Alternatives & Comparison
| Approach | Strengths | Weaknesses |
|---|---|---|
| Forta Bot (this approach) | Real-time, decentralized, composable, structured alerts | Requires maintenance, bots can miss events if poorly subscribed |
| Tenderly Webhooks | Easy setup, excellent UI | Centralized, limited correlation logic, alert fatigue |
| The Graph + cron polling | Rich historical queries, great for multi-block windows | Latency (minutes, not seconds), not truly real-time |
| Custom RPC mempool watcher | Lowest latency (pre-confirmation) | Infrastructure-heavy, requires archive node, no decentralization |
| Chainalysis / TRM Labs | Compliance-grade, cross-chain | Expensive, not open, not customizable for protocol-specific logic |
For DeFi protocols with live governance, Forta + Tenderly alert routing is the practical stack: Forta handles the detection logic; Tenderly handles the delivery and human-readable simulation of the detected transaction so responders can verify in under 60 seconds.
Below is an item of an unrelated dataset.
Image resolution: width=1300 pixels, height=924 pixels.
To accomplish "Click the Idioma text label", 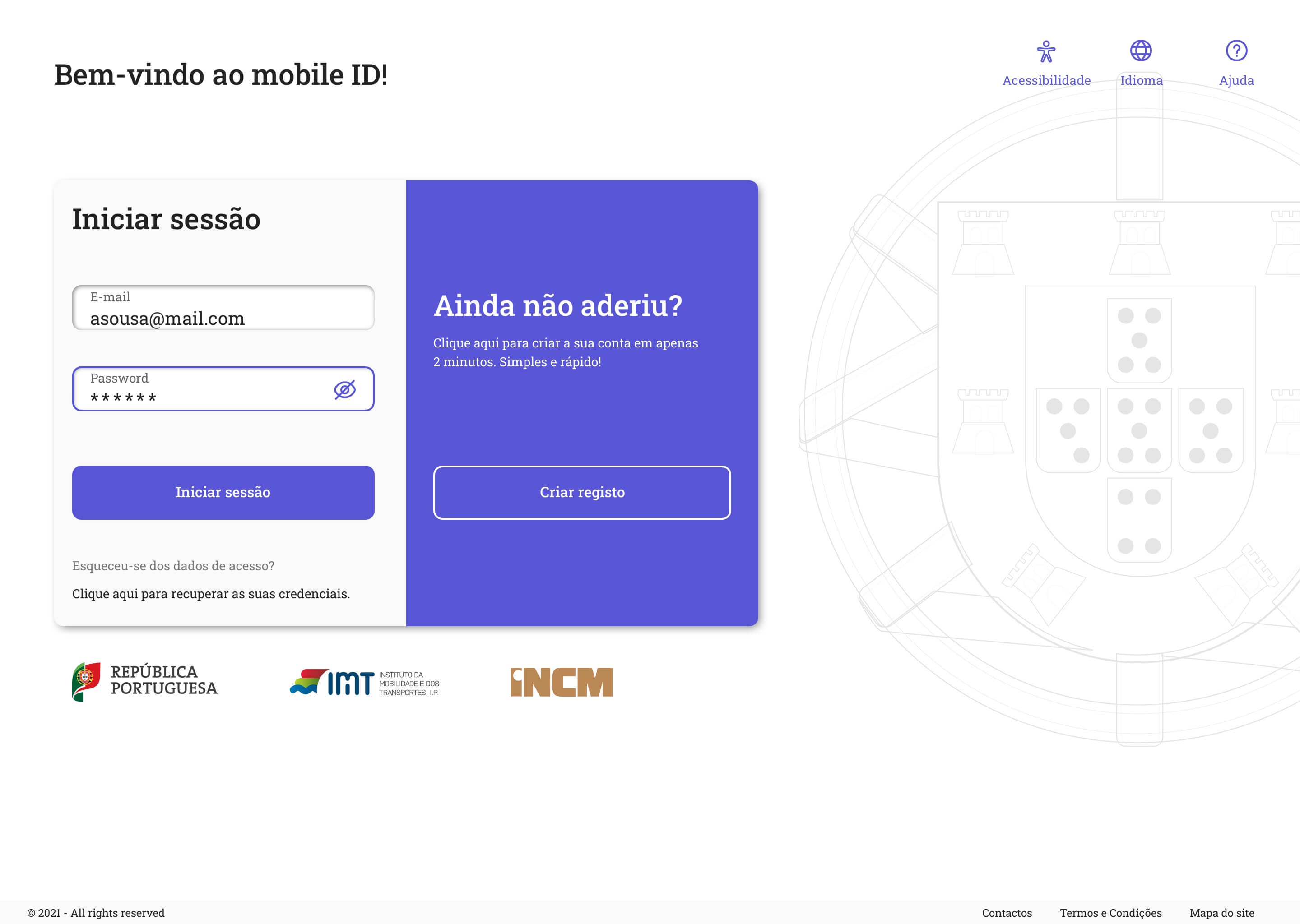I will coord(1141,80).
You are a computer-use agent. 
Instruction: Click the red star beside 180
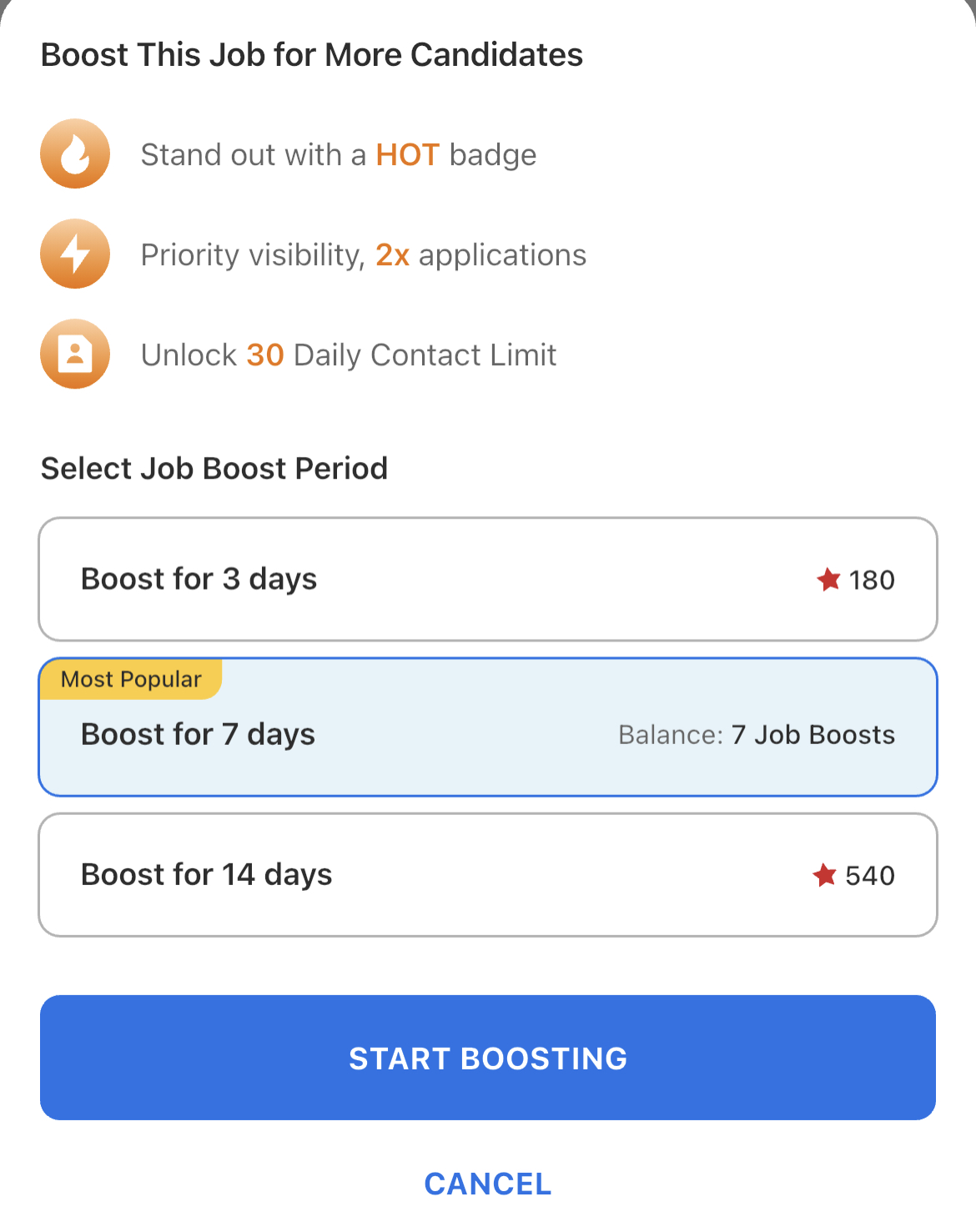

Takeaways & Further Reading
The Beanstalk attack is not a historical anomaly — it is a blueprint that other attackers will follow as governance power continues to concentrate in liquid, borrowable tokens. The detection bot described here is not a silver bullet: it cannot prevent an atomic attack from completing, but it can detect the pattern, alert in time for multi-step campaigns, and build a forensic record that collapses post-incident investigation from weeks to hours.
The three design principles that make this bot production-grade rather than a proof-of-concept:
- Dual-stream correlation over single-event alerting — one event in isolation is never enough signal
- Historically calibrated thresholds — build your tuning from real on-chain data, not intuition
- Structured, actionable alerts — an alert that doesn't tell the responder exactly what to look at is noise
📚 Further Reading:
- Forta SDK Documentation — start with the
forta-agentTypeScript SDK and thehandleTransactionlifecycle - Beanstalk Post-Mortem — primary source for attack mechanics and block-level forensics
- Compound Governance Analytics via The Graph — use this subgraph for calibration dataset queries
- Euler Finance Flash Loan Monitoring — a reference implementation of production DeFi monitoring
- "Flash Boys 2.0" (Daian et al., 2020) — the academic foundation for understanding MEV and atomic transaction composability, essential context for why flash loans are powerful
- OpenZeppelin Defender Sentinels — a complementary centralized alternative worth understanding before deciding on Forta
The governance attack surface will only grow as DeFi protocols mature and governance power accretes real economic value. Build the monitoring layer now, calibrate it against history, and treat it as a first-class engineering artifact — not an afterthought bolted on after the exploit has already run.